Altra travolgente novità messicana fu l'introduzione della lotteria dei rigori dopo i supplementari. Prima, se la contesa non si sbloccava si doveva ricorrere alla monetina e per l'Italia l'ultima volta che questo accadde a un trofeo internazionale fu un trionfo. Il 5 giugno 1968, al termine della tesissima semifinale contro l'Unione Sovietica agli Europei, ferma sullo 0-0, l’arbitro tedesco Kurt Waldemar Tschenscher chiamò negli spogliatoi dello Stadio San Paolo di Napoli i due capitani, Facchetti e Shesternyov.
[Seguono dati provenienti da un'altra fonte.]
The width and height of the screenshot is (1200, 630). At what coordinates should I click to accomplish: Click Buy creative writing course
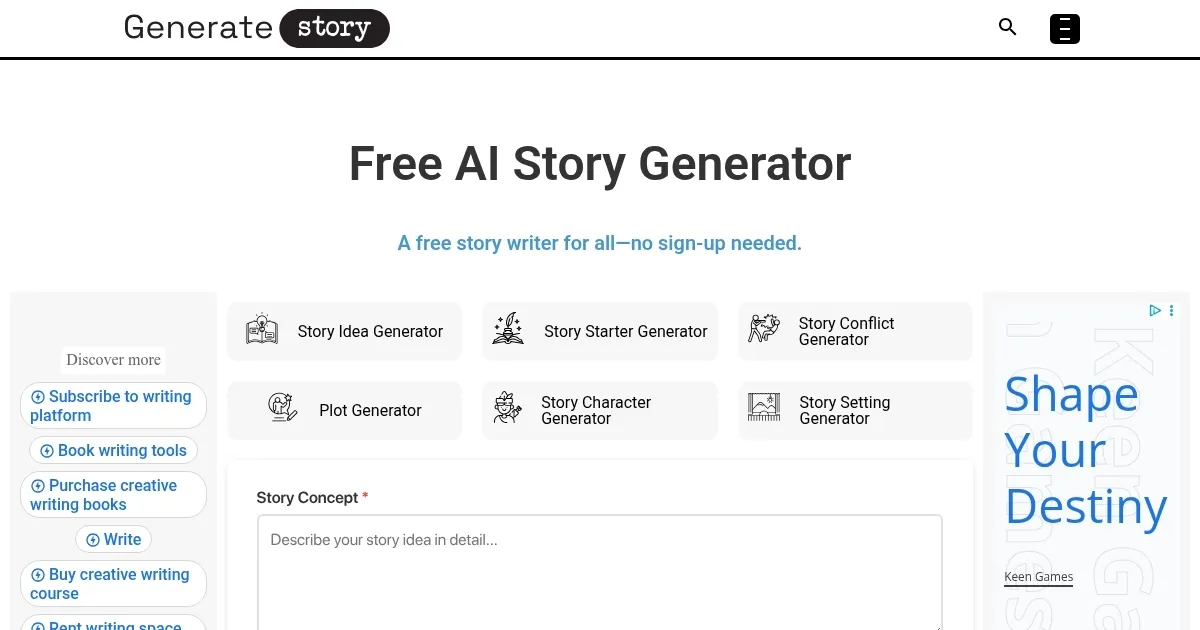113,583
Chiese a ognuno di scegliere la faccia di una moneta da dieci franchi francesi e il buon Giacinto, che era stato sopravanzato dal russo alla scelta del campo, s'impose indicando per primo “testa” e lasciando “croce” all'avversario. Un urlo di gioia fu il segnale per i giornalisti e i tifosi assiepati all'esterno degli spogliatoi della vittoria azzurra.

Meno felice fu l'introduzione del Golden Goal, soprattutto per la povera Repubblica Ceca sconfitta da un “gol della morte” di Bierhoff nei supplementari della finale di Euro 1996, così come il Silver Goal che ci vide soccombere contro la Francia di Trezeguet quattro anni dopo a Rotterdam. Chi non ricorda con sbigottimento quel bolide di prima intenzione dell'ex bomber della Juve, mente.

Un'altra novità importantissima dei Novanta fu l'introduzione dal 1992-93 del divieto per il portiere di raccogliere il pallone con le mani in caso di retropassaggio di un compagno. Un vecchio leitmotiv del catenaccio all'Italiana che faceva impazzire i nostri rivali stranieri quando in svantaggio negli ultimi minuti di gara erano costretti a soccombere alla famigerata “melina”. Le mille modifiche sul fuorigioco e le centinaia di discussioni sull'intenzionalità o meno dei contrasti, invece, dovevano essere spazzate via una volta per tutte nel 2016 (a partire dalla coppa dei Paesi Bassi) dalla glaciale oggettività del VAR, ma sappiamo tutti quanto sia ancora utopica questa eventualità. Anche se sono passati quasi dieci anni. Davanti a simili stravolgimenti, le tre sostituzioni, diventate cinque nelle concitate settimane del Covid, sono quasi un'inezia. Quello stesso anno, infatti, si discuteva molto di più dell'altra novità stagionale: i numeri fissi di maglia accompagnati dal nome del giocatore, come da modello NBA. Una vera e propria manna per esperti di merchandising e collezionisti.